Figure 3 shows an example of the holographic laser processing. The 120 parallel beams were optimized with the
installed HolOE upto the uniformity of 98%. The sample was a thin glass. The through hole was fabricated with a single
shot. The pulse repetition was 10kHz. The total pulse energy was 5.57μJ. The stage speed was 94mm/s. The throughput of
the drilling reached to 1.2M/s, which was beyond the maximum laser repetition of 1MHz. This performance overcame laser
processing with the beam scanning.

References
[1] Y. Hayasaki, T. Sugimoto, A. Takita, and N. Nishida, Appl.
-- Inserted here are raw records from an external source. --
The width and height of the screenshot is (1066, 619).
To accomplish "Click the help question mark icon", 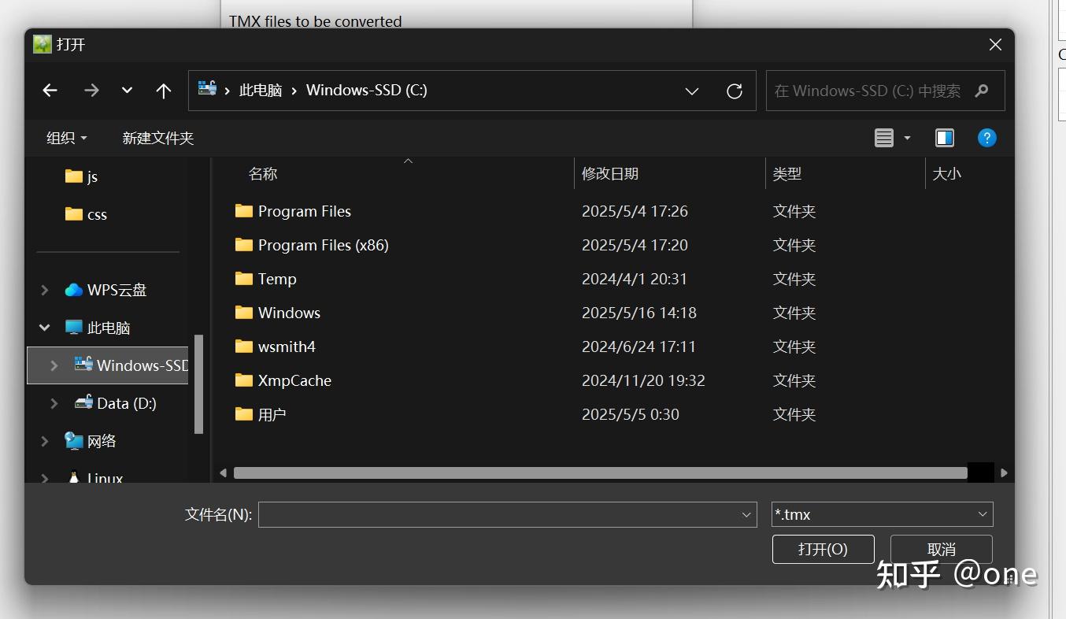I will point(986,137).
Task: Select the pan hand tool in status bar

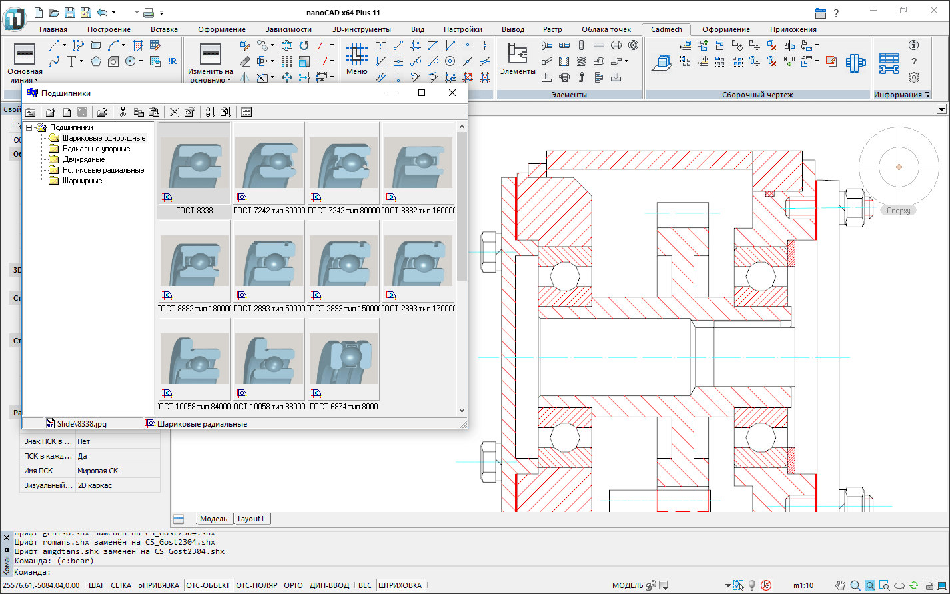Action: pos(841,585)
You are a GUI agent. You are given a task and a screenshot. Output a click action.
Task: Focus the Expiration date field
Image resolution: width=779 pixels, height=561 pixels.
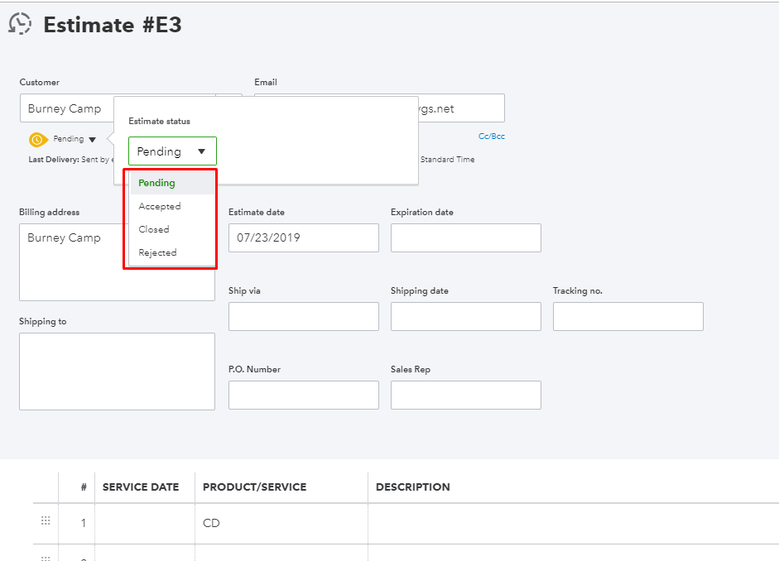click(465, 237)
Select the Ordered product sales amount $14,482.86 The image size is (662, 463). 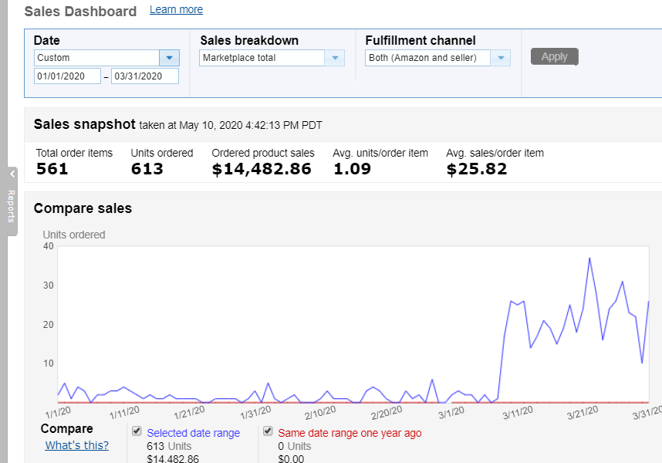coord(262,169)
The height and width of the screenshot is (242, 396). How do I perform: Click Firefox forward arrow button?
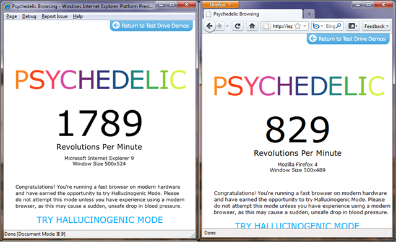[219, 26]
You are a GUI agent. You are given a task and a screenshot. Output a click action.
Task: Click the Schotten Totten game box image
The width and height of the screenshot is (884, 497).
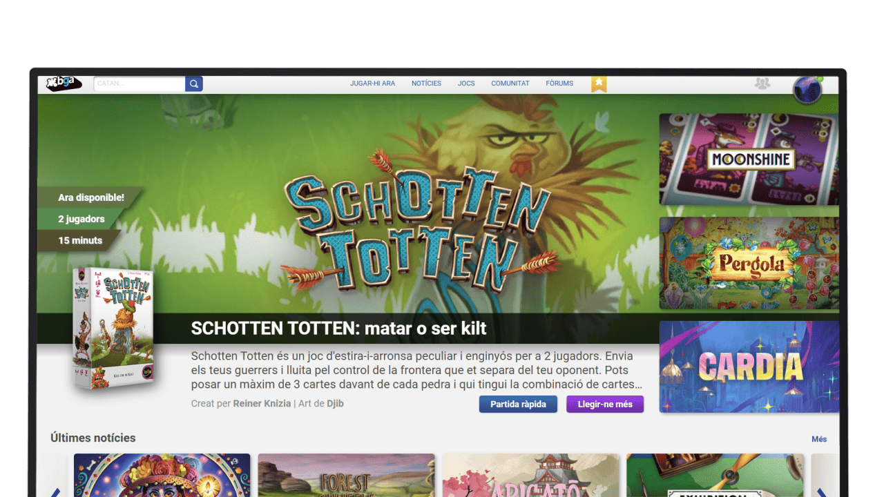[113, 328]
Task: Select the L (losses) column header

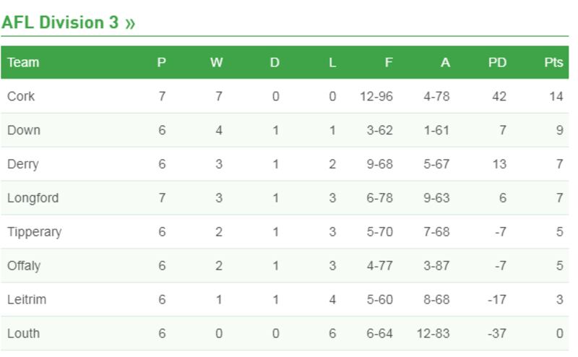Action: [332, 62]

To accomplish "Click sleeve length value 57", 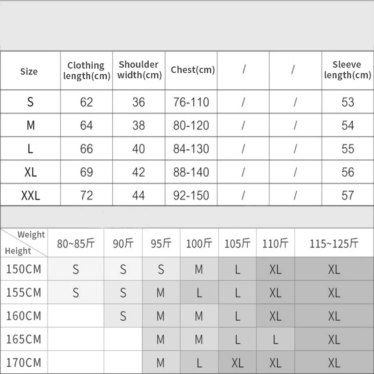I will [x=348, y=195].
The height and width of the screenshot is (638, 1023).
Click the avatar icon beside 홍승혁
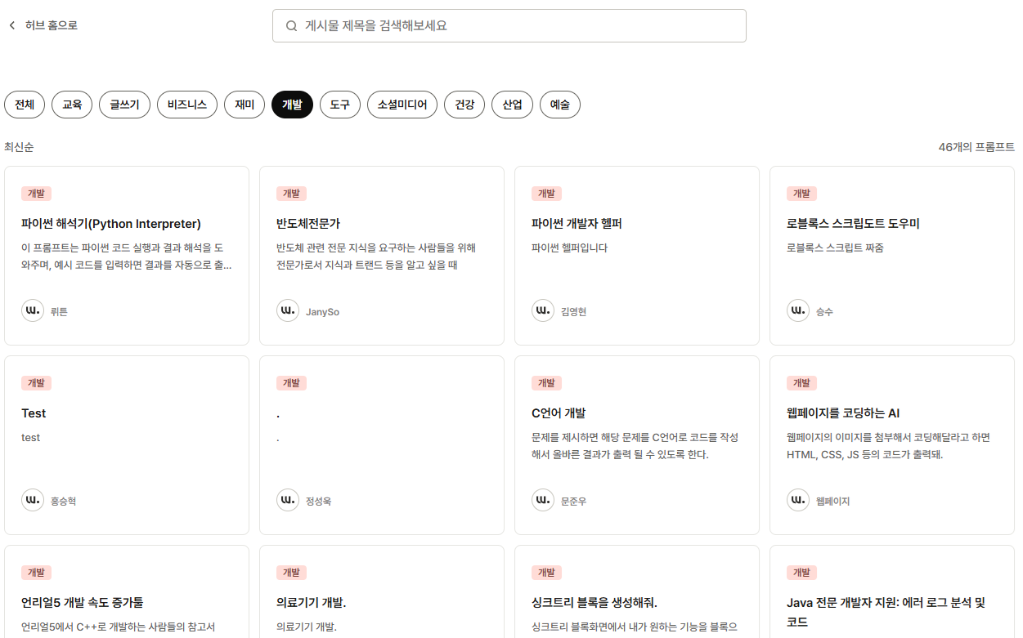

Phys. Lett. 87, 031101 (2005).
[2] S. Hasegawa and Y. Hayasaki, Opt. Lett. 34, 22 (2009).
[3] S. Hasegawa and Y. Hayasaki, Opt. Lett. 36, 2943 (2011).
[4] H. Zhang, S. Hasegawa, H. Takahashi, H. Toyoda, and Y. Hayasaki, Opt. Lett. 45, 3344 (2020)
[5] H. Zhang, S. Hasegawa, H. Toyoda, and Y. Hayasaki, Opt. Lasers Eng. 151, 106884 (2022).